DEHTML
— Strip HTML tags from a file
and dump the contents to standard output.
Syntax:
DEHTML
/A:
attribs /B /C /CP:
n /E /H /M /N /N: /O:
n /P /R /S
filename…
/A: attribs | attributes mask; valid flags are -ACEHIORS |
/B | exclude text outside the body and title |
/C | include text in <!-- comments --> |
/CP: n | interpret non-Unicode input text using code page n |
/E | omit empty (blank) lines |
/H | display filenames |
/M | look in <meta> tags for charset info |
/N | by itself: include text in <noscript> or <applet> tags |
/N: | with suboptions: disable features |
/O: n | include text inside <option> tags: |
0 — don’t include any (the default) | |
1 — include only the first <option> | |
2 — include all <option> text | |
/P | page output |
/R | remove title |
/S | search in subdirectories for matching files |
… | Range options are also supported. |
Input filenames may be specified on the command line, or text may be
redirected or piped into DEHTML
. If you want to pipe to
DEHTML
, remember that pipes open a new shell.
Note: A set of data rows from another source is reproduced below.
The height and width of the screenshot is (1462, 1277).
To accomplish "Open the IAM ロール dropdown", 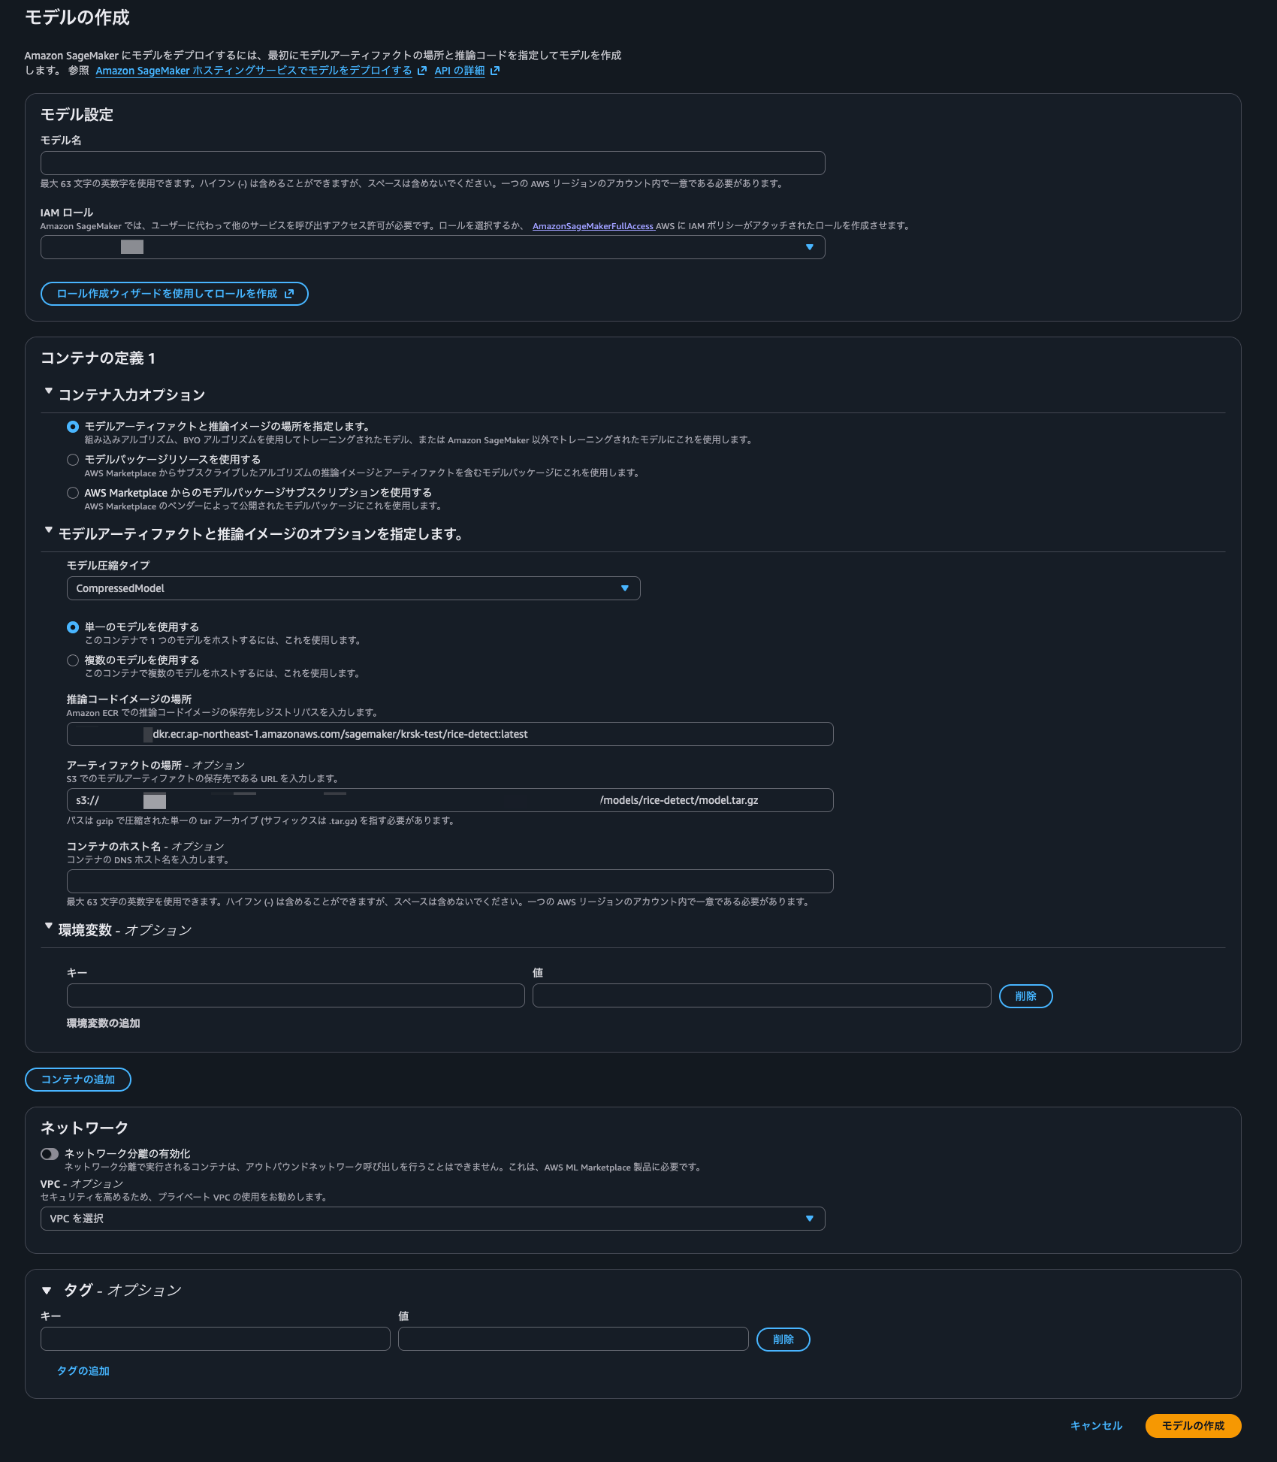I will 433,247.
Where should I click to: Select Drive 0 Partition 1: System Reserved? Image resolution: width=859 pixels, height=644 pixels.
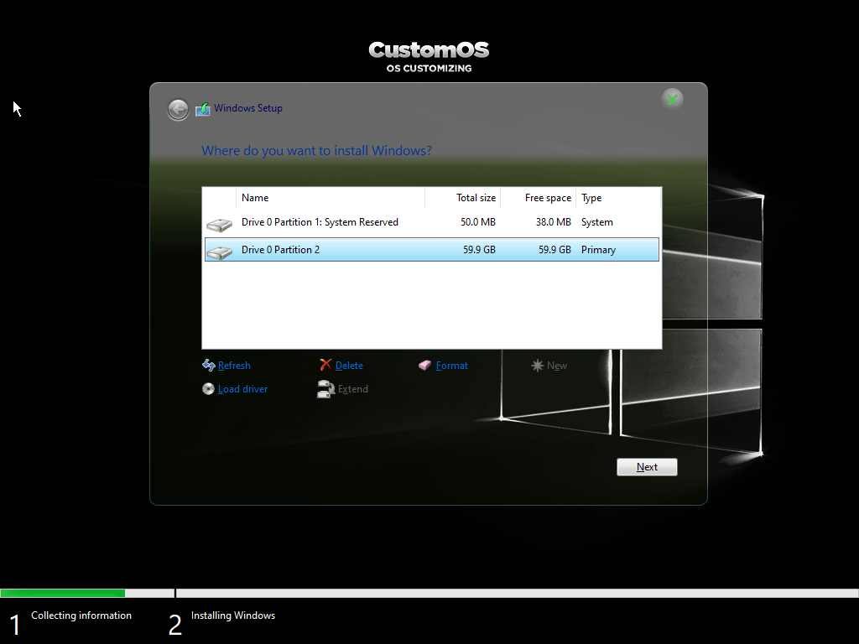(320, 222)
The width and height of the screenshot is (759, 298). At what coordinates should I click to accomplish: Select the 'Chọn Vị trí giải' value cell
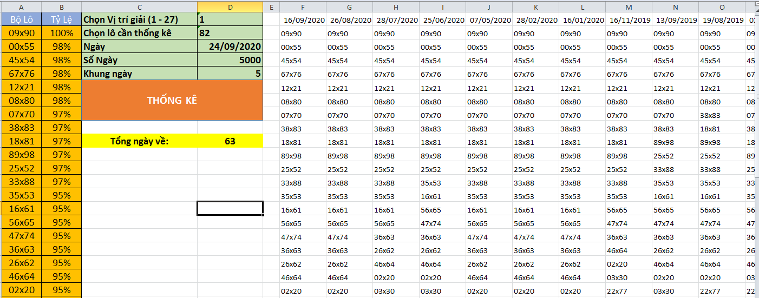(x=230, y=19)
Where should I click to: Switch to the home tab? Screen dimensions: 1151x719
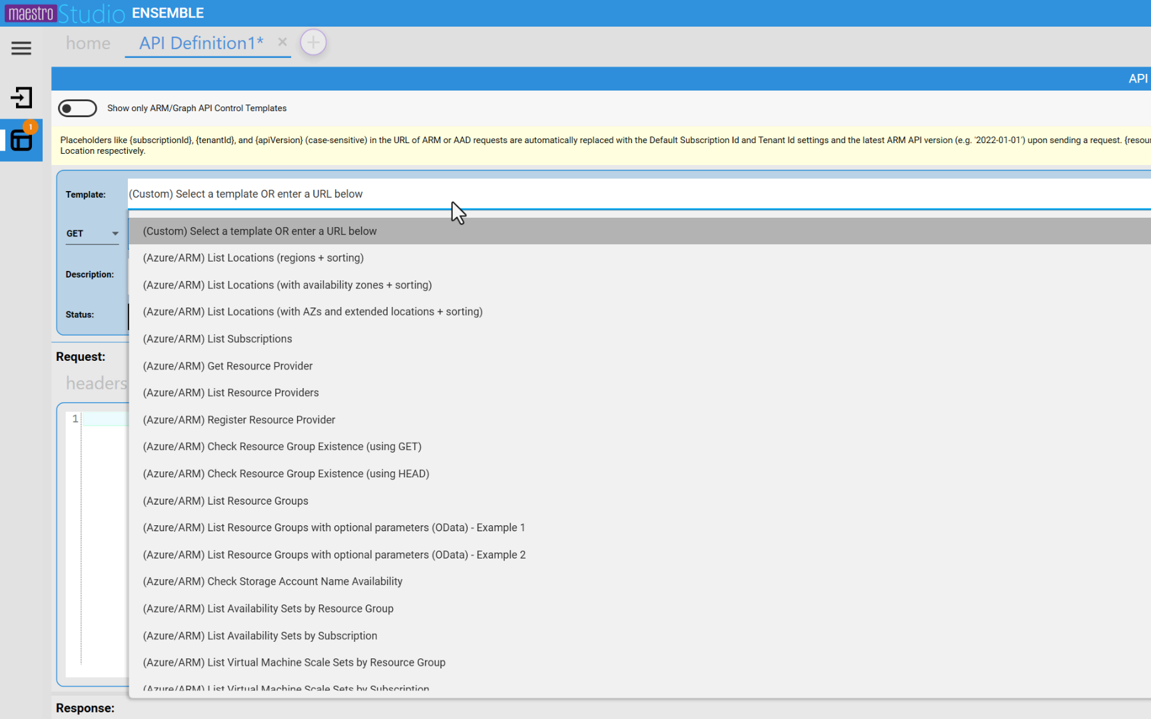point(88,43)

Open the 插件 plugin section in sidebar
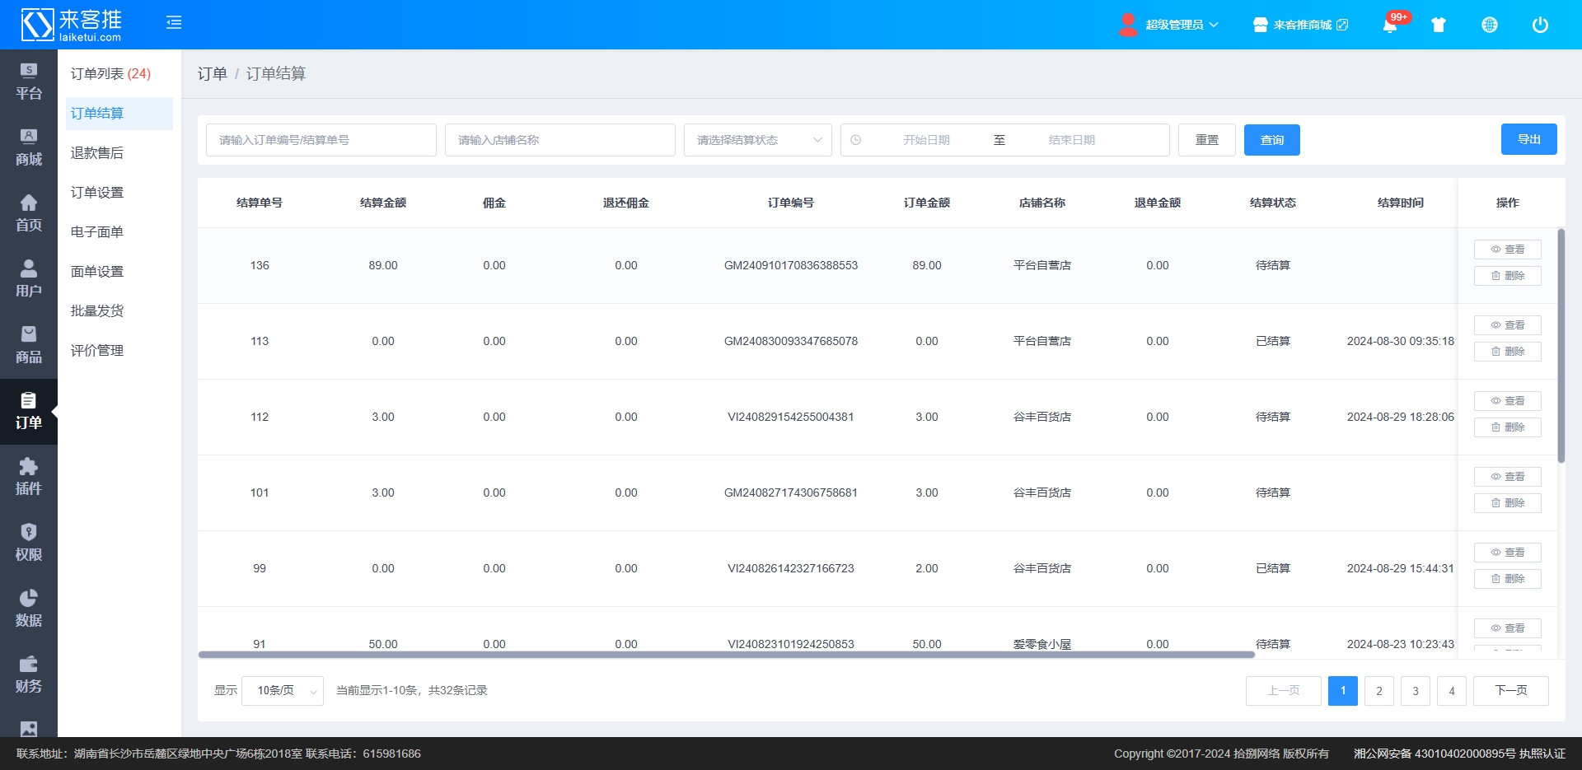pyautogui.click(x=29, y=478)
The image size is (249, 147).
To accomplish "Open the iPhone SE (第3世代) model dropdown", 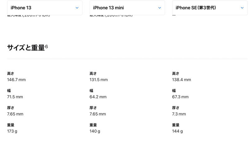I will (x=210, y=8).
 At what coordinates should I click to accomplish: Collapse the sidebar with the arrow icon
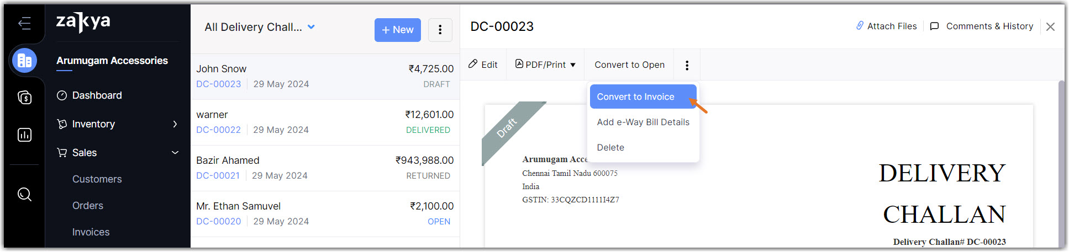[x=24, y=23]
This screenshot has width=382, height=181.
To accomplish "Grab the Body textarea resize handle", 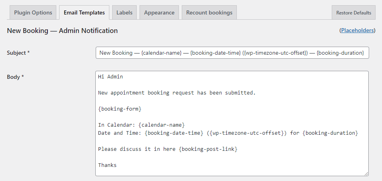I will click(366, 173).
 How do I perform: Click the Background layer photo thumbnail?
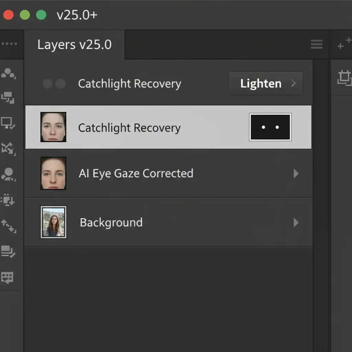click(53, 222)
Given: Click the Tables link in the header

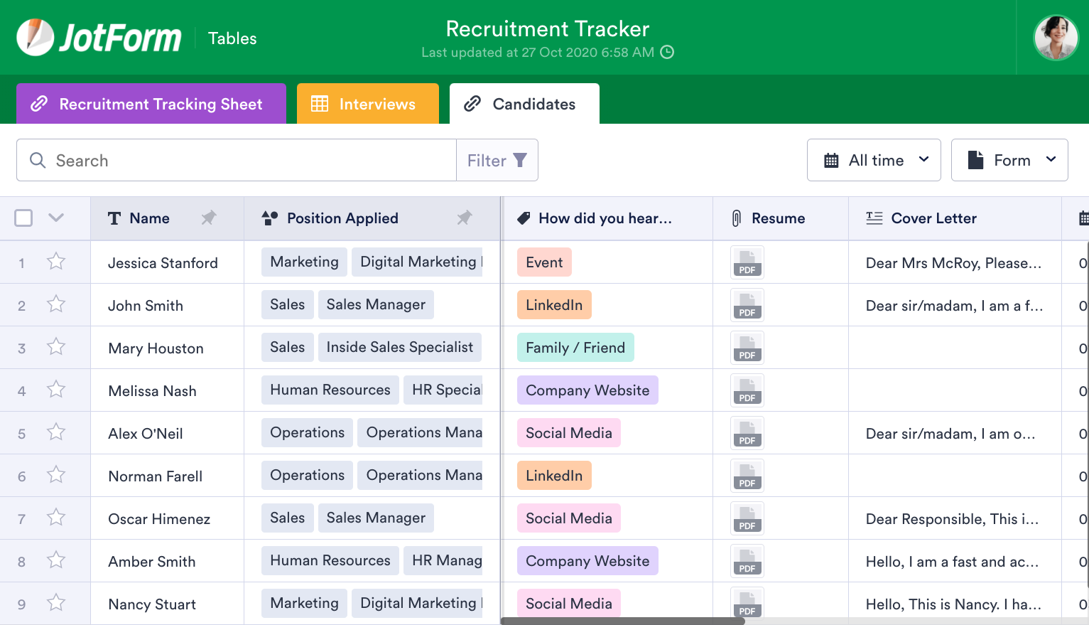Looking at the screenshot, I should (232, 38).
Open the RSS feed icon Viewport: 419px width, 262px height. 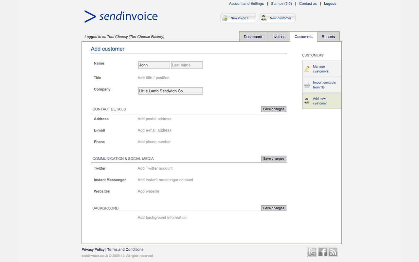(x=333, y=252)
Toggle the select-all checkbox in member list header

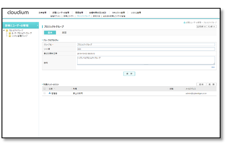coord(44,89)
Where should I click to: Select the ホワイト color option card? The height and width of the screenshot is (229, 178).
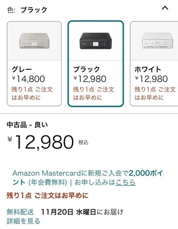(154, 64)
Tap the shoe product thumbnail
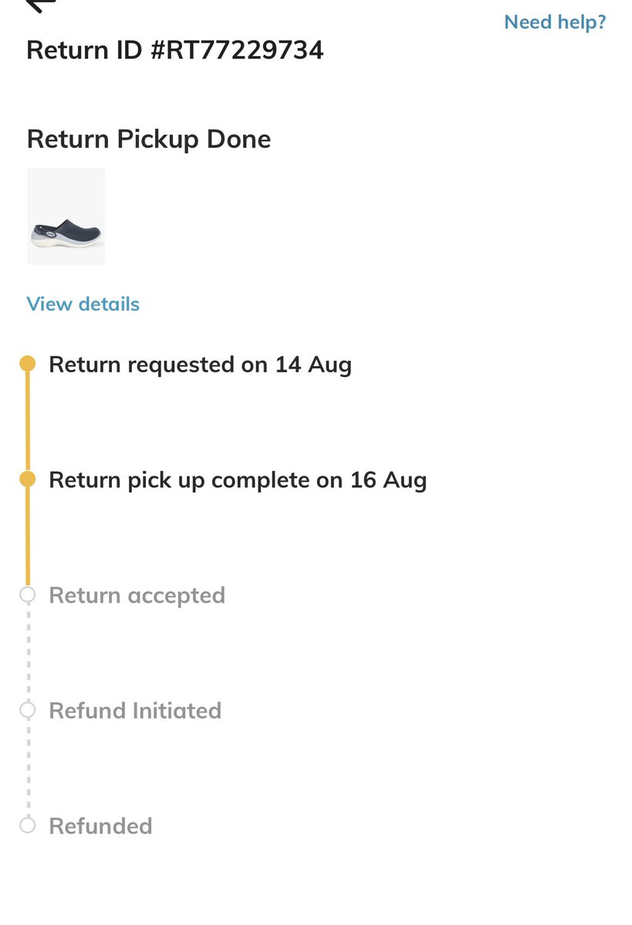 coord(66,216)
To pipe to a plugin
command, you must either ensure that the plugin is loaded in the transient
shell, e.g. by installing the .DLL file
in the shell’s PlugIns directory; or else
use temporary files or an in-process pipe.
You may specify more than one filename;
wildcards and directory aliases are supported. You can search recursively into
subdirectories for matching files with /S
. @File lists and
internet files are supported. You may also specify CLIP:
to dump
the clipboard if it contains HTML.
DEHTML
will strip HTML tags from the file and replace
HTML entities
with the corresponding characters; most of the remaining text will be dumped to
stdout. This command will also discard: any text in the header which does not
appear within <title> tags; anything in
<script> or <style>
tags; anything within an HTML comment unless you specify /C
;
anything in <noscript> or
<applet> tags unless you specify /N
;
and anything in <option> tags within a
<select> block unless you specify /O:1
or /O:2
.
If you specify /M
, DEHTML
will look in
<meta> tags in the header for information
about the document’s character encoding. This only works if the file
is not in Unicode; /M
has no effect with Unicode files.
/N
with suboptions disables features:
/NB | do not write a Byte Order Mark |
/NC | disable highlight |
/ND | do not search into hidden directories; only useful with /S |
/NF | suppress the file-not-found error |
/NJ | do not search into junctions; only useful with /S |
/NZ | do not search into system directories; only useful with /S |
You can combine these, e.g. /NDJ
.
• Note: HTML files often include
some unusual characters like non-breaking spaces, bullets, em dashes, ellipses,
and guillemets. If you want to pipe or redirect the output from this command,
it’s a good idea to enable Unicode output with
OPTION //UNICODEOUTPUT=YES
. If Unicode output is disabled,
some characters may be mangled in translation.